Page excerpt >>
▼

One day I was called to Kensington, California, where Sixteenth Karmapa was giving audience at the home of Lama Kunga Rinpoche. Those of you who were there that day may recall I arrived in haste, casually dressed.
The grand dakini named Shirabin was also there that day, waiting for me with another Rinpoche's golden robe. "Wear it!" she commanded. "Rinpoche said so!" So, I stood there like a perspiring penguin in a too-big robe, bantering with acquaintances. "Don't get a spot on that robe," scolded Shirabin. "He says he needs it right back to wear himself."
I wrote about this years ago, in a work originally titled Licensed to Laugh: Licensed to Cry, later excerpted, and re-titled "In California, They Sue:"
Many years ago, I went to visit the XVIth Karmapa. My friends all argued that I should show proper respect, and dress up for the occasion in a gold brocade robe. Therefore, I dressed up for the occasion although I felt a little silly. My reasoning was, it should not be necessary to visit the Karmapa as this or that, because the Karmapa is a come-as-you-are proposition.
Anyway, once I got there, somebody else said I should give him something. I did not have anything to give him because I thought he did not need anything. People insisted, so I scrambled around and I found a feather. I knew he liked birds, so when I came to see him, I gave him a feather.

▲

Excerpts from a dataset
▼

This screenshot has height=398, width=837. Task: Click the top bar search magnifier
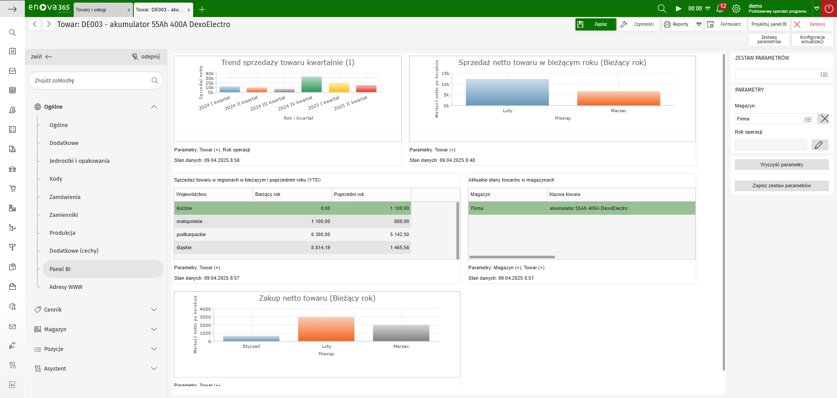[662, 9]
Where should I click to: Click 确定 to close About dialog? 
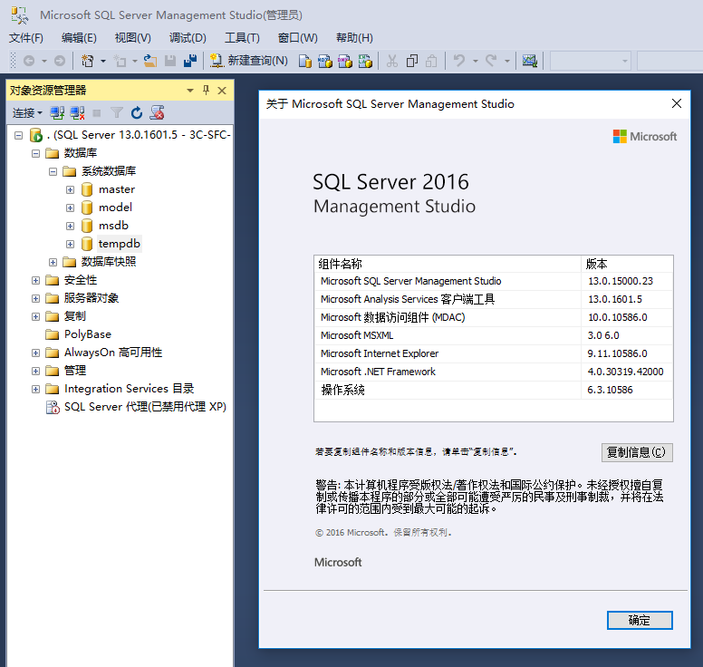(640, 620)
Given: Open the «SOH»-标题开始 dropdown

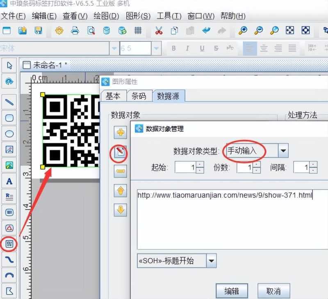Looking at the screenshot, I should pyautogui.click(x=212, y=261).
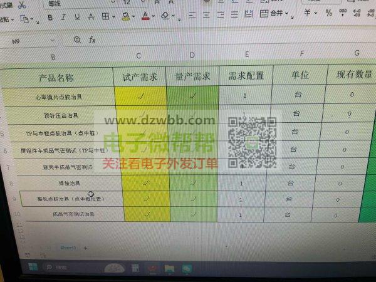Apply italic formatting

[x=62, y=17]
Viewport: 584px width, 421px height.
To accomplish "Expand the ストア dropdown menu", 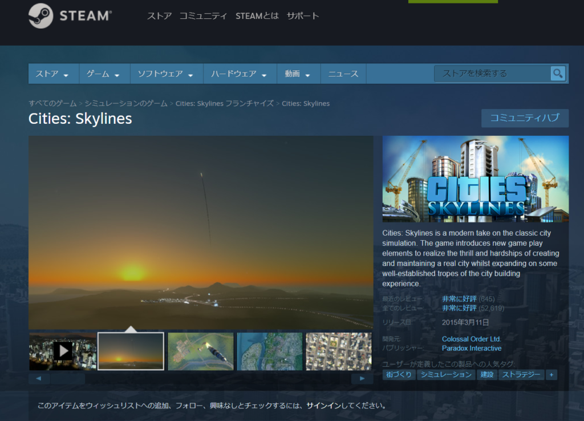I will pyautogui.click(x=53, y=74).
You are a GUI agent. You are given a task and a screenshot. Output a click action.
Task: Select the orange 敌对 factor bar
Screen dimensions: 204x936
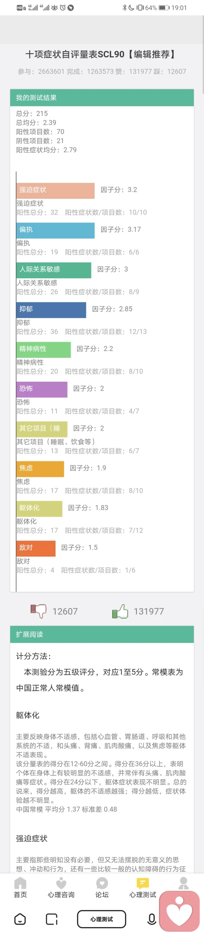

▲

Problems and tasks >>
1 - Using the passage about visiting the Karmapa, decide whether each statement agrees with it: (a) The audience in Kensington took place at the home of Lama Kunga Rinpoche. (b) Shirabin brought the narrator's own golden robe. (c) The narrator gave the Karmapa a flower. For each, answer yes or no and quote the deciding words.
2 - Return the part of the passage about visiting the Karmapa between "One day I was" and "haste, casually dressed.", inclusive, copied word for word.

Task-by-task results >>
1 -
(a) Yes: "Sixteenth Karmapa was giving audience at the home of Lama Kunga Rinpoche"
(b) No: "waiting for me with another Rinpoche's golden robe"
(c) No: "I gave him a feather"

2 -
One day I was called to Kensington, California, where Sixteenth Karmapa was giving audience at the home of Lama Kunga Rinpoche. Those of you who were there that day may recall I arrived in haste, casually dressed.